But the unanswered question has always lingered: what about those who have no land at all?
That question explodes into view in Nangahale, Sikka Regency. There, Indigenous communities from the Soge Natarmage and Goban Runut groups have been locked in a prolonged land conflict with PT Krisrama, a plantation company owned by the Diocese of Maumere.
This is no ordinary dispute. It pits Indigenous communities against the most influential religious institutions in Flores, where Catholicism make more that 90 percent of its two million population.
The company claims hundreds of hectares based on a state-issued cultivation right (Hak Guna Usaha, HGU). The communities reject this claim, stating that the land is customary territory—inhabited, farmed, and passed down for generations.
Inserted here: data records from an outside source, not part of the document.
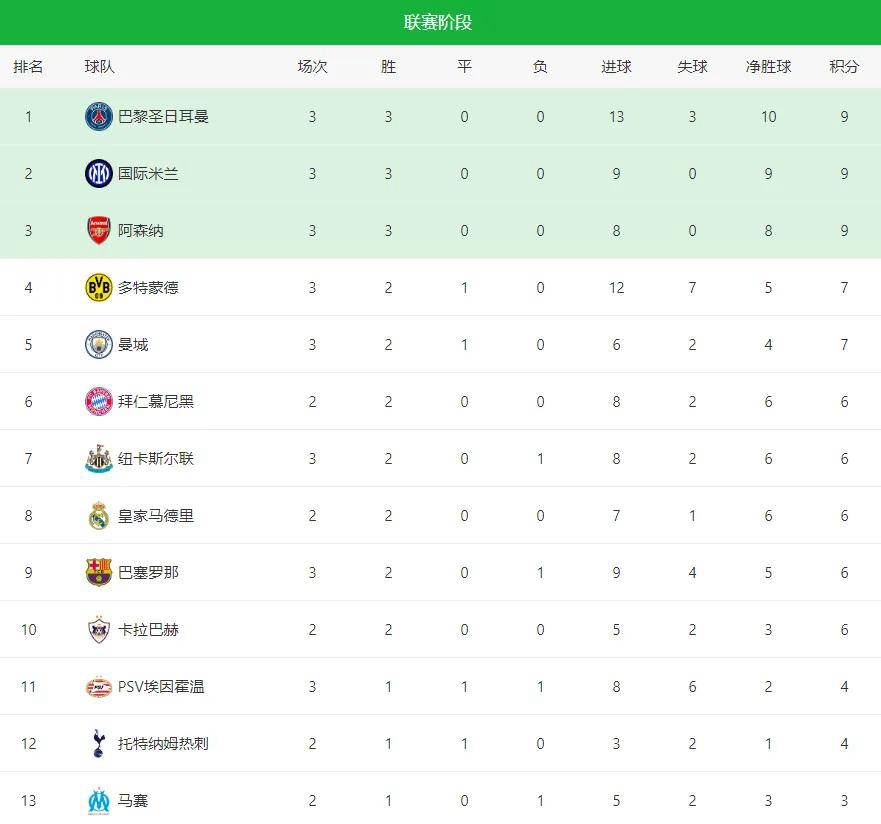Click the Tottenham Hotspur cockerel logo
881x824 pixels.
(99, 744)
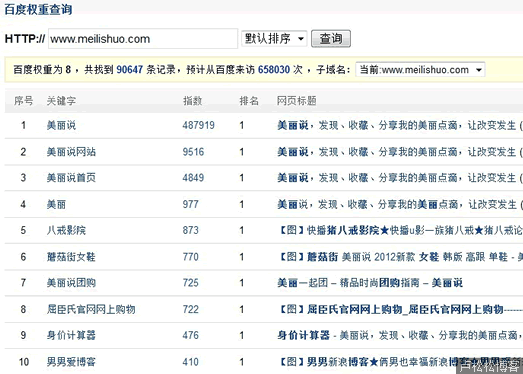Open page title link for row 7 美丽一起团
The image size is (523, 374).
tap(370, 283)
Homes, food gardens, and cultural spaces already existed long before the HGU was issued. Here lies the heart of the conflict: formal state legality versus unrecognized Indigenous rights.
Forced evictions and the destruction of homes and crops have followed. Worse still, residents have faced criminalization for defending their land.
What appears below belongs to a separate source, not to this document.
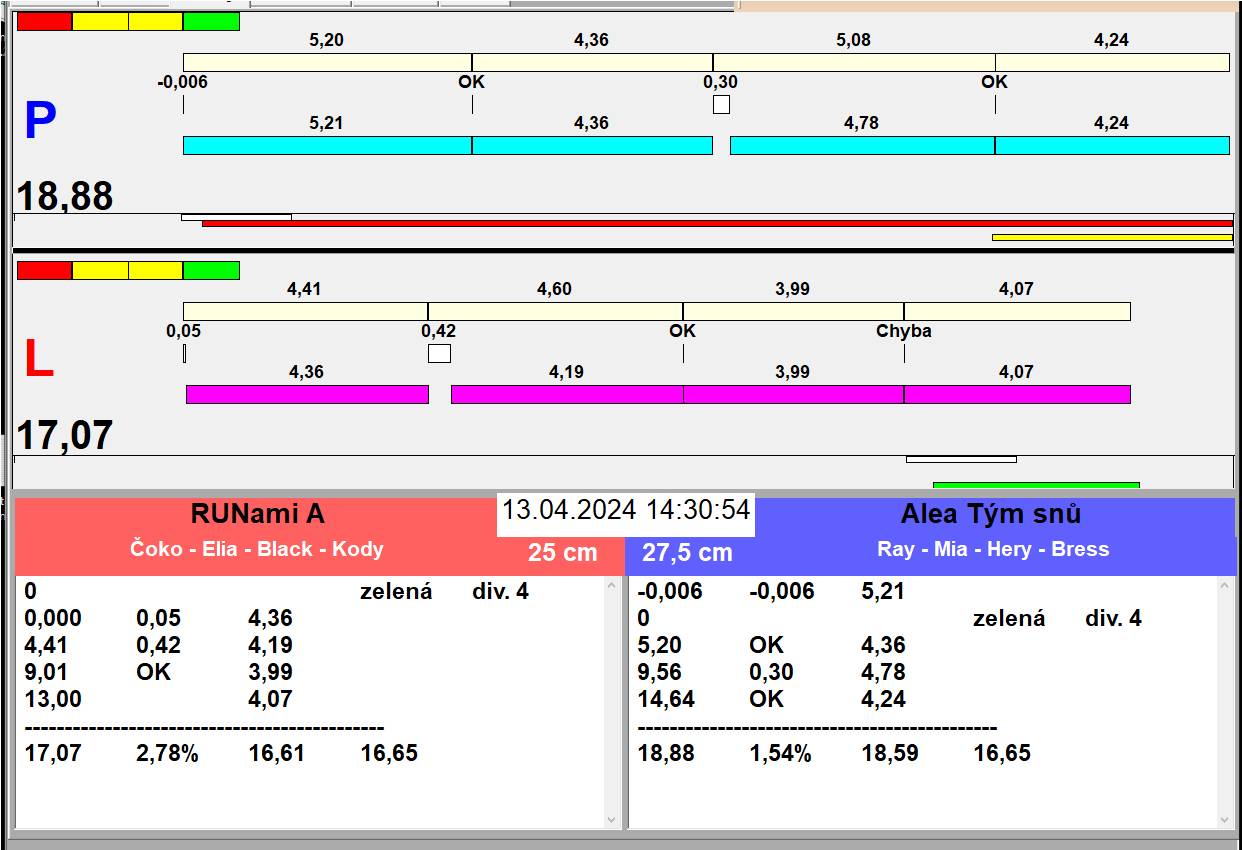1242x850 pixels.
Task: Click the green start light in lane P
Action: (x=211, y=21)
These actions reveal a deeply unequal power relationship: a church-based corporation backed by legal instruments confronting Indigenous communities struggling to protect their living space.
For the people of Nangahale, land is not an economic asset—it is identity, history, and dignity.
This is where the moral crisis emerges. When the Church deploys corporate power, legal force, and intimidation against its own people, it not only abandons its pastoral mission—it actively contradicts it.
Eviction becomes not just a policy choice but a moral failure.
The tragedy of Nangahale raises an unavoidable question: whose side is the Church on?
At this juncture, the Catholic Church can in fact assume a meaningful role.
First, the Church should exercise restraint and refrain from using forced eviction as a policy instrument, in any form or for any purpose, including the pursuit of economic self-reliance. Evictions only serve to escalate conflict and shut down spaces for dialogue.
Second, the Church can take on an advocacy role by accompanying agrarian conflicts in Flores and urging the state to implement genuine agrarian reform—namely, by redistributing unused state land to landless communities or those with extremely small landholdings.
Third, if the Church is not yet able to distribute its own land, it can at least open access by enabling landless residents to cultivate Church-owned land under fair sharecropping arrangements—for example, seventy percent for farmers and thirty percent for the Church.
In addition, the Church can promote the formation of community cooperatives, provide accompaniment and capital, and facilitate access to state subsidy programs that have long been difficult for poor communities to reach.
If the Church continues to act as an agent of land dispossession rather than a defender of the poor, trust will inevitably erode. In an era of escalating land grabs, the Church cannot afford neutrality.
Agrarian reform is not only a demand to be addressed to the state. It is also a moral challenge from within. The question now is not whether the Church is capable—but whether it is willing to choose justice over power, and people over property.